Consigna de trabajo A
Resume en dos oraciones el comentario sobre el domingo XXIX del Tiempo Ordinario.
Consigna de trabajo B
Prolonga el comentario sobre el domingo XXIX del Tiempo Ordinario a partir de su última oración.

Fragmento citado

Queridos hermanos estamos ante el domingo XXIX del Tiempo Ordinario. La primera Palabra, tomada del profeta Isaías, profetiza sobre Jesús: “El Señor quiso triturarlo con el sufrimiento, y entregar su vida como expiación: verá su descendencia, prolongará sus años, lo que el Señor quiere prosperará por su mano.

Por los trabajos de su alma verá la luz, el justo se saciará de conocimiento. Mi siervo justificará a muchos, porque cargó con los crímenes de ellos”.

Todo lo que estamos sufriendo con la pandemia, en nuestro hogar, en nuestra familia ¿sirve para algo? Dios nos está preparando a todos con el sufrimiento, para encontrarnos con Él aquí en la tierra, dándonos garantías de que existe el cielo, de que existe la verdad. Por eso ánimo hermanos, lo que está pasando en tu vida y en la mía, tiene un sentido, está Dios, su plan de salvación.

Datos de origen
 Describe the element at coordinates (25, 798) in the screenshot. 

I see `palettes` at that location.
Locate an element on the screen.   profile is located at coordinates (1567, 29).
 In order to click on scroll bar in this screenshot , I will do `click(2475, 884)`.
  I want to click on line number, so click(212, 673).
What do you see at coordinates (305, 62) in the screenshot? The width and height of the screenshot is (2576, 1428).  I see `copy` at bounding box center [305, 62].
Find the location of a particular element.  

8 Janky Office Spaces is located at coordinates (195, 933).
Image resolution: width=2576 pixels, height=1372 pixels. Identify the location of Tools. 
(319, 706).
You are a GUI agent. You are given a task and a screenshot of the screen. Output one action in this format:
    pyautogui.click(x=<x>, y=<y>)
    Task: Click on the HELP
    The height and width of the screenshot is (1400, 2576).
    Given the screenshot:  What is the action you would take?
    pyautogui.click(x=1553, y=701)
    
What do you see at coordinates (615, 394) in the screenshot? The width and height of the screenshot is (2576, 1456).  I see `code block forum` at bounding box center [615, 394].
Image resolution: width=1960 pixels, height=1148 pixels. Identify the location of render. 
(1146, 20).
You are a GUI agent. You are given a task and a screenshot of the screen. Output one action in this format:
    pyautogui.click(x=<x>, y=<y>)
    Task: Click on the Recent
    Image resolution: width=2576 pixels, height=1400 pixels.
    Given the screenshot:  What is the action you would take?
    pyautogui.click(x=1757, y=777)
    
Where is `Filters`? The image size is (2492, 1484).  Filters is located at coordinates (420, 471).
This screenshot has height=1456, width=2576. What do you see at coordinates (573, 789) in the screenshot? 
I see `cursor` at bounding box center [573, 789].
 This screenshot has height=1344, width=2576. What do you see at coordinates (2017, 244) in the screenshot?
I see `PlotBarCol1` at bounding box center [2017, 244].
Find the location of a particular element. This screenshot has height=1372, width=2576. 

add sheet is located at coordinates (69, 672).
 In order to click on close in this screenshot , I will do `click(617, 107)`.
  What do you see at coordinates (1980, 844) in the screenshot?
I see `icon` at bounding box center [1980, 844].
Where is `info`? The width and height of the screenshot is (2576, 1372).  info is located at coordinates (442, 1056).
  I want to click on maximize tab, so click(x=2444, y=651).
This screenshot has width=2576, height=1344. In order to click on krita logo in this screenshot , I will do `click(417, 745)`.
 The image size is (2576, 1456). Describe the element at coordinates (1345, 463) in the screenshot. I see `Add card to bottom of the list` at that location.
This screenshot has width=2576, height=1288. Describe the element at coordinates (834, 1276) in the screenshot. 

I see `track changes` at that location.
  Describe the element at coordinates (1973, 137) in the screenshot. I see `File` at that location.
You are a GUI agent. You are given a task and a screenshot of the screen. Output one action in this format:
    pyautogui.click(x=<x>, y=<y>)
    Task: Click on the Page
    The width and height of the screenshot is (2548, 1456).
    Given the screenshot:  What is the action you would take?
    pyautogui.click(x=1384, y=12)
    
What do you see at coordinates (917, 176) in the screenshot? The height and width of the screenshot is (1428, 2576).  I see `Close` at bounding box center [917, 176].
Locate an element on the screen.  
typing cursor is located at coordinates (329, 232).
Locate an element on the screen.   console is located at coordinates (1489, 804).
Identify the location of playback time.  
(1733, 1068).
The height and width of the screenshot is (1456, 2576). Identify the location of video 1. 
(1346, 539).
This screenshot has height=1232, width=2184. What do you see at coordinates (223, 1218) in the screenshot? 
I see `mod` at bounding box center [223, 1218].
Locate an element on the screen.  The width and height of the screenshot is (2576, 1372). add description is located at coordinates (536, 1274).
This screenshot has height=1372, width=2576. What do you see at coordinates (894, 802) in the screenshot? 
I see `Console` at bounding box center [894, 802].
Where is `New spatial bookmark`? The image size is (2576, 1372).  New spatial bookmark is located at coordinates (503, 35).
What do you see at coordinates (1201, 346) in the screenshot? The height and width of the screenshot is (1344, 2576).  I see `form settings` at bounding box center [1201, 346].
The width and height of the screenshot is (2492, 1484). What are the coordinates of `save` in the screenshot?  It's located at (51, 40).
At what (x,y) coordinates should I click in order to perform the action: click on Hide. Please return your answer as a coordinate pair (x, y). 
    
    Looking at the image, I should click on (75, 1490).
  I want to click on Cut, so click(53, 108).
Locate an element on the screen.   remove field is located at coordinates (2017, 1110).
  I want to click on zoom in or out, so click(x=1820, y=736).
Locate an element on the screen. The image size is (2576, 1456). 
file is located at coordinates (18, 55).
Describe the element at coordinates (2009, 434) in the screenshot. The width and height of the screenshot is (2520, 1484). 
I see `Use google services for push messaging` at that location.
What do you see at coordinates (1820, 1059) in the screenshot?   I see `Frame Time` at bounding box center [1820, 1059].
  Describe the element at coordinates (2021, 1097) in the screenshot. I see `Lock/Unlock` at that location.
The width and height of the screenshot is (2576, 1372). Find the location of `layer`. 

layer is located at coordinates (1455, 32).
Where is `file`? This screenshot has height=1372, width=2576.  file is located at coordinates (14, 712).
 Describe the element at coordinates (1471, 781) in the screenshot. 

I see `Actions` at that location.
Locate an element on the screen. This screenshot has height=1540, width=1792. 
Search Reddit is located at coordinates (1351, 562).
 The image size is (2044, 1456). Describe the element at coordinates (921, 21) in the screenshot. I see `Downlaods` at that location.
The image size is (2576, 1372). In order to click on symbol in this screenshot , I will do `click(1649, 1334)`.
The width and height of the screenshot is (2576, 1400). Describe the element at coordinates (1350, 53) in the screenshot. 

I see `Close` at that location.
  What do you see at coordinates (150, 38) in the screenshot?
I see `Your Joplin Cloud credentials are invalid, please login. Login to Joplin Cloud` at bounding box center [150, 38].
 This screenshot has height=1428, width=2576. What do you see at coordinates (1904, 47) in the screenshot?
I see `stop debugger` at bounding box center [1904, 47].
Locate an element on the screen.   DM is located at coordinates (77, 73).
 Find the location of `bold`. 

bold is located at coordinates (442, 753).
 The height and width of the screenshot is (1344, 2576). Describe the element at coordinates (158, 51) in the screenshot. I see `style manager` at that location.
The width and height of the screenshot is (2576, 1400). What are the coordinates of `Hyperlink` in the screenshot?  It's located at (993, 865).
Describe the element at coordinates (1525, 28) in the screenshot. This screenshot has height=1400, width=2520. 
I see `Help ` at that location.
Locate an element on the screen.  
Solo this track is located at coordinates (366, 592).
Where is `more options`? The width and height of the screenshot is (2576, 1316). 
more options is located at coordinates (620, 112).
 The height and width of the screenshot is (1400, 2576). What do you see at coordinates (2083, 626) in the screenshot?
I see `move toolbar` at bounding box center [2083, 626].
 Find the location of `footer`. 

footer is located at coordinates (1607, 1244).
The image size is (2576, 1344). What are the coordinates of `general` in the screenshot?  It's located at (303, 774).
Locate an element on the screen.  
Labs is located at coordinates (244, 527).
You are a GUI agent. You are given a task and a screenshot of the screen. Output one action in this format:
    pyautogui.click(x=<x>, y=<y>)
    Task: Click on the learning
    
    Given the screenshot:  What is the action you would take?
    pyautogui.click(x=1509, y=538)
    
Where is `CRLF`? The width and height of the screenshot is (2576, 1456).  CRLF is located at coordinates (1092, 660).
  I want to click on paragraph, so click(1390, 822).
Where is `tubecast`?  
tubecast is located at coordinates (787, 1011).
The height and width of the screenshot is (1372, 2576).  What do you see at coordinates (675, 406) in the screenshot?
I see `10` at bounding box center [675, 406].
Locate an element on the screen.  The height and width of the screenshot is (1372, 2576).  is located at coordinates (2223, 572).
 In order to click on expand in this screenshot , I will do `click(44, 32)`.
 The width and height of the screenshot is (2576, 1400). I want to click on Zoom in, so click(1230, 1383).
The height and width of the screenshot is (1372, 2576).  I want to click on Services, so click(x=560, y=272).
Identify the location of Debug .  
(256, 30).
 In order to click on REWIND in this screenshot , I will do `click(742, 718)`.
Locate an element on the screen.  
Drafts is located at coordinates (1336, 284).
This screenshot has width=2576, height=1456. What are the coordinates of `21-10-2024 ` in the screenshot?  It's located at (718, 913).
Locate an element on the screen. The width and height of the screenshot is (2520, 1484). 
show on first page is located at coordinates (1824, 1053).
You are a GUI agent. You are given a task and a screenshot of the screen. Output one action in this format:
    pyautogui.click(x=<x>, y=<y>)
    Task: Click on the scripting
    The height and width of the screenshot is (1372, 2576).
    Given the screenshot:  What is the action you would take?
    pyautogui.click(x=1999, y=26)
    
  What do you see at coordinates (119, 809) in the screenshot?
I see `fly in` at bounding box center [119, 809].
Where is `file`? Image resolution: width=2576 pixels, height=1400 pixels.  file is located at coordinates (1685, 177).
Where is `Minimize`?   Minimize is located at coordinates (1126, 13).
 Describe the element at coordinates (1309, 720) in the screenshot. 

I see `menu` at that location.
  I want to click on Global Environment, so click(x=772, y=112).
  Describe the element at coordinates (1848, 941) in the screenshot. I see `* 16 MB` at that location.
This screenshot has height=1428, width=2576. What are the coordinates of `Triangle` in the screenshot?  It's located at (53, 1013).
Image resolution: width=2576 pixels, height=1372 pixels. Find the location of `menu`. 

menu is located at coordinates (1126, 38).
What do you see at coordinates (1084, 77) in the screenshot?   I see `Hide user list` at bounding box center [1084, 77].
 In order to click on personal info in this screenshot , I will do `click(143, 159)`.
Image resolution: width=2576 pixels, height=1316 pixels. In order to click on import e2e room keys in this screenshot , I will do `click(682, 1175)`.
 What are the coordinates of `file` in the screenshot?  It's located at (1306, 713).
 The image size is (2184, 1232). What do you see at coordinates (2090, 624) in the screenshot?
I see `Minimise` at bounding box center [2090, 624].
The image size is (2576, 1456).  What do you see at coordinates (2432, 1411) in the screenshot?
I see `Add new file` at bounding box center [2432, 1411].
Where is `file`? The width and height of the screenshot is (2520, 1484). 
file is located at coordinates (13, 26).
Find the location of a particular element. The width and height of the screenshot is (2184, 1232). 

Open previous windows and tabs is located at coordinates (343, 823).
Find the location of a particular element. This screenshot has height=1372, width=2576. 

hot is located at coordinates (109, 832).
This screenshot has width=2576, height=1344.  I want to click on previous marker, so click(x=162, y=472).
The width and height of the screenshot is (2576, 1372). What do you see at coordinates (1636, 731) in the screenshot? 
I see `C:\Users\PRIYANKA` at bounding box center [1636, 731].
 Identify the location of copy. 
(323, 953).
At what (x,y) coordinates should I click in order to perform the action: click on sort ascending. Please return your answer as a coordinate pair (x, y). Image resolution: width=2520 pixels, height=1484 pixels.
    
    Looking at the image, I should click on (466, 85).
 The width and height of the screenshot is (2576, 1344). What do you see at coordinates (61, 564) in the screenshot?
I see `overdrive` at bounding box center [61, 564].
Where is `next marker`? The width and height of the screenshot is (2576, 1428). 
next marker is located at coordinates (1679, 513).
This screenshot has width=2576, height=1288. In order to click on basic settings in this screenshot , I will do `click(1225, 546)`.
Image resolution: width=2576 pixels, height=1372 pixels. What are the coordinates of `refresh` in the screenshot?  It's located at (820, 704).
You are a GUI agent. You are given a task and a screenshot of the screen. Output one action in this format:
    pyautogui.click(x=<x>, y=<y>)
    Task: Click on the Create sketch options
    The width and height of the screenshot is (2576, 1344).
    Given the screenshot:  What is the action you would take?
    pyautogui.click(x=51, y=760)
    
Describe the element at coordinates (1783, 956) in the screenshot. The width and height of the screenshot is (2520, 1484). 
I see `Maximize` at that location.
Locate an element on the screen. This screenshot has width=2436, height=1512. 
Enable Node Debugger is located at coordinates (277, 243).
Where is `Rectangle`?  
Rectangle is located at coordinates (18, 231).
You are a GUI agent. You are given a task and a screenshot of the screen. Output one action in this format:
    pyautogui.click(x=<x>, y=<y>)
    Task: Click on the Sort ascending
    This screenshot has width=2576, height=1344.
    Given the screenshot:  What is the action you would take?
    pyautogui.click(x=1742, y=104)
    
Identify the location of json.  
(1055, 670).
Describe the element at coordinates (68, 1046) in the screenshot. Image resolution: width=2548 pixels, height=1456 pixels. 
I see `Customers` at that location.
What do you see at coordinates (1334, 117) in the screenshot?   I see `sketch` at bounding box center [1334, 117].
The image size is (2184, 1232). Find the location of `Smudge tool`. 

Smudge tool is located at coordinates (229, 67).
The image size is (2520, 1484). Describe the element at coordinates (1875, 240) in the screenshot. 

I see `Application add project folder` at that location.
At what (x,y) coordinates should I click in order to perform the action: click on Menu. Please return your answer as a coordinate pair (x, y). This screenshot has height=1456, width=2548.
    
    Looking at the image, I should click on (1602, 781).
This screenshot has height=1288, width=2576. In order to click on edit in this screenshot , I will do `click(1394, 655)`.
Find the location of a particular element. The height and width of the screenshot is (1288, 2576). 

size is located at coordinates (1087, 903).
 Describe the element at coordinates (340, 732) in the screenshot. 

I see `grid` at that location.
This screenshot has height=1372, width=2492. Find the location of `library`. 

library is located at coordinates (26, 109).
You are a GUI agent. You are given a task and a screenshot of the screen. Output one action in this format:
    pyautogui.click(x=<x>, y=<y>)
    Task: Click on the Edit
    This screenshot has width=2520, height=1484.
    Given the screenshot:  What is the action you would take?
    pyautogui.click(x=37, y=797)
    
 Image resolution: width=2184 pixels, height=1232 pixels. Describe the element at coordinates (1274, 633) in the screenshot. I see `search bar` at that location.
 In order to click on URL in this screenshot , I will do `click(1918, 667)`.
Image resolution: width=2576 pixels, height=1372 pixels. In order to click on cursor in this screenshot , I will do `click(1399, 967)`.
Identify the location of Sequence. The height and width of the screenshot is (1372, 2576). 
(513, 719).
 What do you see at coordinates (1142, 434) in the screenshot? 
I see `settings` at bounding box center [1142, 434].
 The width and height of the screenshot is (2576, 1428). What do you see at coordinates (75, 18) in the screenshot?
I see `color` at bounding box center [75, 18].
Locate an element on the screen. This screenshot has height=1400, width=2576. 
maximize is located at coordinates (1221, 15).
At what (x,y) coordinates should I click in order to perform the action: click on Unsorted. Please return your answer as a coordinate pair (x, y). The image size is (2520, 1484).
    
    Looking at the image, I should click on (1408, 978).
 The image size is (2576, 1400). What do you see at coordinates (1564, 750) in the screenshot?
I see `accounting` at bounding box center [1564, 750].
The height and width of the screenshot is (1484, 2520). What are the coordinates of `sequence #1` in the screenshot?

Respuesta del ejercicio A
El comentario presenta la primera lectura del domingo XXIX del Tiempo Ordinario, tomada del profeta Isaías, que profetiza sobre Jesús como el siervo que, triturado por el sufrimiento y entregado como expiación, justificará a muchos porque cargó con sus crímenes. A partir de ella, afirma que lo que se sufre con la pandemia en el hogar y en la familia tiene un sentido, porque Dios nos prepara con el sufrimiento para encontrarnos con Él y eso forma parte de su plan de salvación.

Respuesta del ejercicio B
Por eso respondemos con el Salmo 32: “Que tu misericordia Señor venga sobre nosotros, como lo esperamos de ti. Los ojos del Señor están puestos en sus fieles”. Dios ayuda a todos sus fieles, que somos nosotros, a los que esperan en su Palabra, su misericordia. Su misericordia es la potencia gratuita que Dios nos da en medio de nuestros sufrimientos; por eso la invocamos, se la pedimos.

La segunda Palabra, tomada de la Carta a los Hebreos, dice: “No tenemos un sumo sacerdote incapaz de compadecerse de nuestras debilidades, sino que ha sido probado en todo, exactamente como nosotros, menos en el pecado”.

Hermanos, Jesús ha sido probado hasta el extremo, con su sufrimiento ha redimido al hombre y le ha concedido el don de la Vida Eterna; por eso el cristianismo es alegre, Cristo nos ha devuelto la alegría, que es un don del Espíritu Santo. Por eso hermanos pidámosle al Señor y gritemos desde el fondo de nuestro corazón que nos ayude, como lo hizo el ciego de nacimiento y otros tantos personajes del Antiguo y Nuevo Testamento.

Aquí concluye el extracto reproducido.